しばらく来れなくてゴメンナサイ(;O;)


自分の造ってきたものが人の命を奪うなんて、ちょっと考えたくないですね。
私なら止めずに逃げます←

>アキラさん ( No.17 )
日時: 2011/02/03 19:59
名前: 篠原 勇 (ID: p8.Ij.U2)

二度目のコメント嬉しい限りっす!
まぁ普通に考えたら誰だってイヤですよね……。
自分も多分逃げますね(-_-;)

Re: 星屑の涙 ( No.18 )
日時: 2011/02/03 20:01
名前: 篠原 勇 (ID: p8.Ij.U2)

 「くっ……。な……何だ、貴様は……?」     

 ラグナに弾き飛ばされたと思しき男はゆっくりと身を起こした。大して効いているようなそぶりはない。昼間のゴロツキは一発で動けなくなったというのに、それと比べるととんでもない頑丈さである。
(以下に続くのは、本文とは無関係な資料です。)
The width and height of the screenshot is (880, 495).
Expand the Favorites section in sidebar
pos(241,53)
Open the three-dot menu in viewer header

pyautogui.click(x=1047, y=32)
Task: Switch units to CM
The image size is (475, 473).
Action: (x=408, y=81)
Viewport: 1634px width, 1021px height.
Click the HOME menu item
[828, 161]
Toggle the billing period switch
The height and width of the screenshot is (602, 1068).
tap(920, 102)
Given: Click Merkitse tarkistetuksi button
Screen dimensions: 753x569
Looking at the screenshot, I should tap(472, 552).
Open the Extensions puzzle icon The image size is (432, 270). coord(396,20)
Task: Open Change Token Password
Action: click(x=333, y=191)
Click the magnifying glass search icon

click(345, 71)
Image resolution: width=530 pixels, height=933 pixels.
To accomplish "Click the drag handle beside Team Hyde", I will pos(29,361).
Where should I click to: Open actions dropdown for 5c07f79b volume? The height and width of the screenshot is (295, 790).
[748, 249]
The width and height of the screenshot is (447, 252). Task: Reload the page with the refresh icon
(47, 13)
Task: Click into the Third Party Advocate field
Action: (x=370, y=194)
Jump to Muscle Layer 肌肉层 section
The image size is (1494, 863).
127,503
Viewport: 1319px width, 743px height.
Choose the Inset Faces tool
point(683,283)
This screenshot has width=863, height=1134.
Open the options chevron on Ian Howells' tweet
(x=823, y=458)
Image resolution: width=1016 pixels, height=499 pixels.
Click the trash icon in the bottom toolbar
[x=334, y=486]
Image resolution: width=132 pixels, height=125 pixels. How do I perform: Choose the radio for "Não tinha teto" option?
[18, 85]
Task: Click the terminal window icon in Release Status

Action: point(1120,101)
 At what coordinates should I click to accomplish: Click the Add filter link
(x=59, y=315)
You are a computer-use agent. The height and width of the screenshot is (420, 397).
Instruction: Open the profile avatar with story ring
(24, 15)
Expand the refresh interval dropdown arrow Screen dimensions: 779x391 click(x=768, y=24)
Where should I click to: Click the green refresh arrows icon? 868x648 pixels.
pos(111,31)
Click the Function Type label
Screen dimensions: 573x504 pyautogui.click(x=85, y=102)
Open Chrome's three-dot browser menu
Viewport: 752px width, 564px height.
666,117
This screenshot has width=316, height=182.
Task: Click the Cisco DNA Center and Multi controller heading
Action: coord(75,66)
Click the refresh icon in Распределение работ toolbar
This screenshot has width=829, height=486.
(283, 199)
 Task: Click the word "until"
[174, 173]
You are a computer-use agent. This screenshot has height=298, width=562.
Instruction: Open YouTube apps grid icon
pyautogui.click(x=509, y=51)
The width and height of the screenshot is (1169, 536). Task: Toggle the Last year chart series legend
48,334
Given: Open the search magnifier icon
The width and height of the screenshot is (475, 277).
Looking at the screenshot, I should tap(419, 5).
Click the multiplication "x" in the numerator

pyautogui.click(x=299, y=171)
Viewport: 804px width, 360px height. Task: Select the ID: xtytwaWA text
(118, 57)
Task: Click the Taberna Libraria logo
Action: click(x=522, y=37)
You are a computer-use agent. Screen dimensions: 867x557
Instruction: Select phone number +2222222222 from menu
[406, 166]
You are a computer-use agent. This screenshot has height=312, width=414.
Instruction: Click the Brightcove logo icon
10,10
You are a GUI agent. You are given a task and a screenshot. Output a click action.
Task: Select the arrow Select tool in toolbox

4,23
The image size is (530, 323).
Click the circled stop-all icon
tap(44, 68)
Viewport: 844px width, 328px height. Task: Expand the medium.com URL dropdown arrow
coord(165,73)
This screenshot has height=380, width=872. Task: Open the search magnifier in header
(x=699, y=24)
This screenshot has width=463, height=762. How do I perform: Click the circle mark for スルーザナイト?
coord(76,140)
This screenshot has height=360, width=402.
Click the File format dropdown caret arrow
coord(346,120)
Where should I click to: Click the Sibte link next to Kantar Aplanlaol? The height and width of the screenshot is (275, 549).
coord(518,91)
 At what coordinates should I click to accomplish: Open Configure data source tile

 ラグナは無言で手にぶら下げている『何か』を構えた。

 薄く鋭利な金属のような物……。

 だがナイフにしては長すぎるし、形が歪だ。

 セルフィーは思い出す。それは、とっくの昔に廃れた『剣』と呼ばれる武器であった。

 ただ、写真などで存在が伝えられている物とはだいぶ形状が異なっている。

 刀身、鍔、柄と至る所に機械的な変わった装飾の施されている剣であった。

 「ふざけたマネを……。我々の邪魔をするというのなら、貴様も殺す !」 

 男は鉄パイプを振りかぶってラグナに襲い掛かった。

 ラグナはその場を動かず、構えた剣で迎え撃つ。振り下ろされた鉄パイプを鮮やかに受け流し、素早く男の背後に回り込むと、剣の柄を男の首の後ろに叩き込んだ。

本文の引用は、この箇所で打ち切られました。